Le jour se leva à peine quand j’entendis ce vacarme à ma porte comme si quelqu’un voulait l’arracher. Tout va bien. C’est Allen, il n’y a que lui pour torturer ma porte à cette heure. J’arrivais à peine à ouvrir mes yeux et je ne sentais pas mes muscles mais je descendis ouvrir, j’avais pitié de ma porte. Je n’aurais pas dû. Tout bascula à la seconde où j’ouvris cette porte.
- Oh bonjour Konpè ! C’est toi? Mais quelle surprise ! Que fais-tu ici de sitôt ?
- Bonjour Adin, il faut qu’on parle.
- Ah oui de quoi? Je pensais que c’était Allen.

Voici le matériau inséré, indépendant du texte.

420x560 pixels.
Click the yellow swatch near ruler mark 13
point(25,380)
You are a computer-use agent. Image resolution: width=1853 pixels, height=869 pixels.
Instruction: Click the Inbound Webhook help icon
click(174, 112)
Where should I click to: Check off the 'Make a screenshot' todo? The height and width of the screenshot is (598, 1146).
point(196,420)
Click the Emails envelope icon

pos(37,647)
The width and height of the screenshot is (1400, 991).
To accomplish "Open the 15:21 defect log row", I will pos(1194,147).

- Justement nous devons parler d’Allen, cette nuit il a eu un accident à cent mètres d’ici. Il est mort. Je viens te prévenir de partir au plus vite, car j’entendis que sa famille s’y rendait déposer plainte contre toi au commissariat, ils seront là dans un instant, tu dois partir.
« Un verre d’eau et une chaise s’il vous plait ! » J’ai voulu prononcer cette phrase mais je n’ai pas pu, je perdis ma voix. C’était le silence dans ma tête. Je m’évanouis à l’instant. Tout était noir. Logique, j’avais les yeux fermés. Paniqué, Konpè prit la fuite. Pas question qu’il se retrouve mêlé à une histoire de meurtre.
Brusquement ce tohu-bohu me transperçait le crâne, Ce n’était point un rêve. J’ouvris les yeux et il y avait ces regards pleins de dégoûts qui me fixaient allongé sur le sol, ils étaient tous prêts à me sauter dessus. Et c’est exactement ce que Gwo Samson a fait, il s’est jeté sur moi et m’a passé les menottes. Bizarrement je ne sentis point sa force me bousculer, ni même ressenti la douleur des menottes contrairement à ce que j’avais l’habitude d’entendre. En plus, c’était Gwo Samson ! Ce mec était le policier Goliath du village, tout le monde avait peur de lui. Mais je n’ai rien ressenti. Dans ma tête c’était Allen, je ne pensais qu’à lui, mon meilleur ami. Mes yeux s’ouvrirent certes mais j’étais encore dans les vapes. C’est quoi ce délire ?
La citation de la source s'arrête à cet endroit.